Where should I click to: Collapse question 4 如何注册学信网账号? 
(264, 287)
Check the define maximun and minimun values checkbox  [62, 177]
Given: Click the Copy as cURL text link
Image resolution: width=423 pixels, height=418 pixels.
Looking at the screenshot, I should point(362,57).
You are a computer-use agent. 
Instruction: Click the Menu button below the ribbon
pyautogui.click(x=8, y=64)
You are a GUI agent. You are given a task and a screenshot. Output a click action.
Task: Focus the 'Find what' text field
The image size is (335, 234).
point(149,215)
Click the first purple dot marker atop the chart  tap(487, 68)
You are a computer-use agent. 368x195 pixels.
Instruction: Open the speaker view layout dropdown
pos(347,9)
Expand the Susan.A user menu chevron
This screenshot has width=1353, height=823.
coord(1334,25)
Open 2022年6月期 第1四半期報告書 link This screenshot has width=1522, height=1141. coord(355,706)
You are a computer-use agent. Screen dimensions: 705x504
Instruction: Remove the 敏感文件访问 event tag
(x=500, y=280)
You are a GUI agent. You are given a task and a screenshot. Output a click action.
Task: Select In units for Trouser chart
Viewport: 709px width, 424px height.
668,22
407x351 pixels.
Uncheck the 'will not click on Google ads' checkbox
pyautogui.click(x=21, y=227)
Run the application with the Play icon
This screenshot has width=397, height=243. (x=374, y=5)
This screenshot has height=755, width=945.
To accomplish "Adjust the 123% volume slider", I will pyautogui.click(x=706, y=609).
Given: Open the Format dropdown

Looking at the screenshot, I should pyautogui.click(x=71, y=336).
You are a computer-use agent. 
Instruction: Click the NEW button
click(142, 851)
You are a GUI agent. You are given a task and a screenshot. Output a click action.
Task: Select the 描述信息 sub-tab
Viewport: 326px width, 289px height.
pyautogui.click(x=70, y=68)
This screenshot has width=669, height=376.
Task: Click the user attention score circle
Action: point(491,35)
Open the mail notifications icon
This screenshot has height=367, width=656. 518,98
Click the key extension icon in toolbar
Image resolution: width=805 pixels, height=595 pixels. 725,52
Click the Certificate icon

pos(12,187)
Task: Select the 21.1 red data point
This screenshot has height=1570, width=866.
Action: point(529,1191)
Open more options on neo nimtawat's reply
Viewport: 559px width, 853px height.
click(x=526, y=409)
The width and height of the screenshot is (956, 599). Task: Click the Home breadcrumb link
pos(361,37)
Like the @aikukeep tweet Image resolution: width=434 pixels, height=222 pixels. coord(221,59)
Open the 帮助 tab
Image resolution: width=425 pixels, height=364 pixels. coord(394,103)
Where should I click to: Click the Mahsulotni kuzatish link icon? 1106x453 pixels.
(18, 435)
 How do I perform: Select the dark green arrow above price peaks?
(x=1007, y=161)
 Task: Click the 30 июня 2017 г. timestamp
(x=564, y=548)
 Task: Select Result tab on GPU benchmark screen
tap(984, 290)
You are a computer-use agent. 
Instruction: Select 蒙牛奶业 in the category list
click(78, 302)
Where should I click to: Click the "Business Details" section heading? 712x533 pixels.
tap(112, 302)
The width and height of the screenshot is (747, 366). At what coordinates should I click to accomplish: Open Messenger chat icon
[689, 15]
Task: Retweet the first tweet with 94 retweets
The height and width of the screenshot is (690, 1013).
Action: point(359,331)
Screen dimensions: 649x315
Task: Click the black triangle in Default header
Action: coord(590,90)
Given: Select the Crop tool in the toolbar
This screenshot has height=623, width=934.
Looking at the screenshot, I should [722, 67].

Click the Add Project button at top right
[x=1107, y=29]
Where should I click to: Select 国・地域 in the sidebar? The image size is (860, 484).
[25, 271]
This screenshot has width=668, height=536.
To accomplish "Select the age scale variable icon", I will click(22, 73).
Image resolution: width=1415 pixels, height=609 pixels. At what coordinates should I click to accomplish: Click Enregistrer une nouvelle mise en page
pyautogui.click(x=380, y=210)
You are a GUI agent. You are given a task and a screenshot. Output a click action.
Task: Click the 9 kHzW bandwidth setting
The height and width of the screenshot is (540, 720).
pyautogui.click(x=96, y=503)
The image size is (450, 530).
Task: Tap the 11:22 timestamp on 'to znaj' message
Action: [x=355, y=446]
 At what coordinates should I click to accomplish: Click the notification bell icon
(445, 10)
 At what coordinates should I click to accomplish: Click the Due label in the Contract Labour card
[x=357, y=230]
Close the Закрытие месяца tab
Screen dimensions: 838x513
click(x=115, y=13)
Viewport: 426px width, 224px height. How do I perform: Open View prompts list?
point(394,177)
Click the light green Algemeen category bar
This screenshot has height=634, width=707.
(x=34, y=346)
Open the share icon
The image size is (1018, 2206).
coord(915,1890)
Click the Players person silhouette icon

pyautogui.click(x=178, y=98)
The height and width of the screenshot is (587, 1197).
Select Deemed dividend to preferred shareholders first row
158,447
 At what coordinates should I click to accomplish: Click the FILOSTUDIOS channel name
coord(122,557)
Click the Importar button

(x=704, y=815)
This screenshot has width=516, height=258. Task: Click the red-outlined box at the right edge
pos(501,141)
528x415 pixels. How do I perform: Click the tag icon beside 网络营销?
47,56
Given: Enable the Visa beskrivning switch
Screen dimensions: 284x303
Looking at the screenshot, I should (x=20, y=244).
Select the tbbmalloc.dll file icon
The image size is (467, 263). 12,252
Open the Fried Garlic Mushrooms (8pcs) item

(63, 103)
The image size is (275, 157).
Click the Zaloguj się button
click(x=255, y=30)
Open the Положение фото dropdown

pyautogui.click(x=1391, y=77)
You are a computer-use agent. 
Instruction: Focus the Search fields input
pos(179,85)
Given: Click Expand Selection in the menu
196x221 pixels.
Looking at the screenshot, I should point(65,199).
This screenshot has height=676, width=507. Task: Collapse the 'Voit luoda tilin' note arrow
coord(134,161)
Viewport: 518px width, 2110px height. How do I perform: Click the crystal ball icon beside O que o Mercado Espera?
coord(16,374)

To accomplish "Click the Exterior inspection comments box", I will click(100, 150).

○ ○ ○

Restate all the material exactly, word for word.

TASK OUTPUT:
Where should I click to: Collapse question 4 如何注册学信网账号? 
(264, 287)
Check the define maximun and minimun values checkbox  [62, 177]
Given: Click the Copy as cURL text link
Image resolution: width=423 pixels, height=418 pixels.
Looking at the screenshot, I should point(362,57).
You are a computer-use agent. 
Instruction: Click the Menu button below the ribbon
pyautogui.click(x=8, y=64)
You are a GUI agent. You are given a task and a screenshot. Output a click action.
Task: Focus the 'Find what' text field
The image size is (335, 234).
point(149,215)
Click the first purple dot marker atop the chart  tap(487, 68)
You are a computer-use agent. 368x195 pixels.
Instruction: Open the speaker view layout dropdown
pos(347,9)
Expand the Susan.A user menu chevron
This screenshot has width=1353, height=823.
coord(1334,25)
Open 2022年6月期 第1四半期報告書 link This screenshot has width=1522, height=1141. coord(355,706)
You are a computer-use agent. Screen dimensions: 705x504
Instruction: Remove the 敏感文件访问 event tag
(x=500, y=280)
You are a GUI agent. You are given a task and a screenshot. Output a click action.
Task: Select In units for Trouser chart
Viewport: 709px width, 424px height.
668,22
407x351 pixels.
Uncheck the 'will not click on Google ads' checkbox
pyautogui.click(x=21, y=227)
Run the application with the Play icon
This screenshot has width=397, height=243. (x=374, y=5)
This screenshot has height=755, width=945.
To accomplish "Adjust the 123% volume slider", I will pyautogui.click(x=706, y=609).
Given: Open the Format dropdown

Looking at the screenshot, I should pyautogui.click(x=71, y=336).
You are a computer-use agent. 
Instruction: Click the NEW button
click(142, 851)
You are a GUI agent. You are given a task and a screenshot. Output a click action.
Task: Select the 描述信息 sub-tab
Viewport: 326px width, 289px height.
pyautogui.click(x=70, y=68)
This screenshot has width=669, height=376.
Task: Click the user attention score circle
Action: point(491,35)
Open the mail notifications icon
This screenshot has height=367, width=656. 518,98
Click the key extension icon in toolbar
Image resolution: width=805 pixels, height=595 pixels. 725,52
Click the Certificate icon

pos(12,187)
Task: Select the 21.1 red data point
This screenshot has height=1570, width=866.
Action: point(529,1191)
Open more options on neo nimtawat's reply
Viewport: 559px width, 853px height.
click(x=526, y=409)
The width and height of the screenshot is (956, 599). Task: Click the Home breadcrumb link
pos(361,37)
Like the @aikukeep tweet Image resolution: width=434 pixels, height=222 pixels. coord(221,59)
Open the 帮助 tab
Image resolution: width=425 pixels, height=364 pixels. coord(394,103)
Where should I click to: Click the Mahsulotni kuzatish link icon? 1106x453 pixels.
(18, 435)
 How do I perform: Select the dark green arrow above price peaks?
(x=1007, y=161)
 Task: Click the 30 июня 2017 г. timestamp
(x=564, y=548)
 Task: Select Result tab on GPU benchmark screen
tap(984, 290)
You are a computer-use agent. 
Instruction: Select 蒙牛奶业 in the category list
click(78, 302)
Where should I click to: Click the "Business Details" section heading? 712x533 pixels.
tap(112, 302)
The width and height of the screenshot is (747, 366). At what coordinates should I click to accomplish: Open Messenger chat icon
[689, 15]
Task: Retweet the first tweet with 94 retweets
The height and width of the screenshot is (690, 1013).
Action: point(359,331)
Screen dimensions: 649x315
Task: Click the black triangle in Default header
Action: coord(590,90)
Given: Select the Crop tool in the toolbar
This screenshot has height=623, width=934.
Looking at the screenshot, I should [722, 67].

Click the Add Project button at top right
[x=1107, y=29]
Where should I click to: Select 国・地域 in the sidebar? The image size is (860, 484).
[25, 271]
This screenshot has width=668, height=536.
To accomplish "Select the age scale variable icon", I will click(22, 73).
Image resolution: width=1415 pixels, height=609 pixels. At what coordinates should I click to accomplish: Click Enregistrer une nouvelle mise en page
pyautogui.click(x=380, y=210)
You are a GUI agent. You are given a task and a screenshot. Output a click action.
Task: Click the 9 kHzW bandwidth setting
The height and width of the screenshot is (540, 720).
pyautogui.click(x=96, y=503)
The image size is (450, 530).
Task: Tap the 11:22 timestamp on 'to znaj' message
Action: [x=355, y=446]
 At what coordinates should I click to accomplish: Click the notification bell icon
(445, 10)
 At what coordinates should I click to accomplish: Click the Due label in the Contract Labour card
[x=357, y=230]
Close the Закрытие месяца tab
Screen dimensions: 838x513
click(x=115, y=13)
Viewport: 426px width, 224px height. How do I perform: Open View prompts list?
point(394,177)
Click the light green Algemeen category bar
This screenshot has height=634, width=707.
(x=34, y=346)
Open the share icon
The image size is (1018, 2206).
coord(915,1890)
Click the Players person silhouette icon

pyautogui.click(x=178, y=98)
The height and width of the screenshot is (587, 1197).
Select Deemed dividend to preferred shareholders first row
158,447
 At what coordinates should I click to accomplish: Click the FILOSTUDIOS channel name
coord(122,557)
Click the Importar button

(x=704, y=815)
This screenshot has width=516, height=258. Task: Click the red-outlined box at the right edge
pos(501,141)
528x415 pixels. How do I perform: Click the tag icon beside 网络营销?
47,56
Given: Enable the Visa beskrivning switch
Screen dimensions: 284x303
Looking at the screenshot, I should (x=20, y=244).
Select the tbbmalloc.dll file icon
The image size is (467, 263). 12,252
Open the Fried Garlic Mushrooms (8pcs) item

(63, 103)
The image size is (275, 157).
Click the Zaloguj się button
click(x=255, y=30)
Open the Положение фото dropdown

pyautogui.click(x=1391, y=77)
You are a computer-use agent. 
Instruction: Focus the Search fields input
pos(179,85)
Given: Click Expand Selection in the menu
196x221 pixels.
Looking at the screenshot, I should point(65,199).
This screenshot has height=676, width=507. Task: Collapse the 'Voit luoda tilin' note arrow
coord(134,161)
Viewport: 518px width, 2110px height. How do I perform: Click the crystal ball icon beside O que o Mercado Espera?
coord(16,374)

To accomplish "Click the Exterior inspection comments box", I will click(100, 150).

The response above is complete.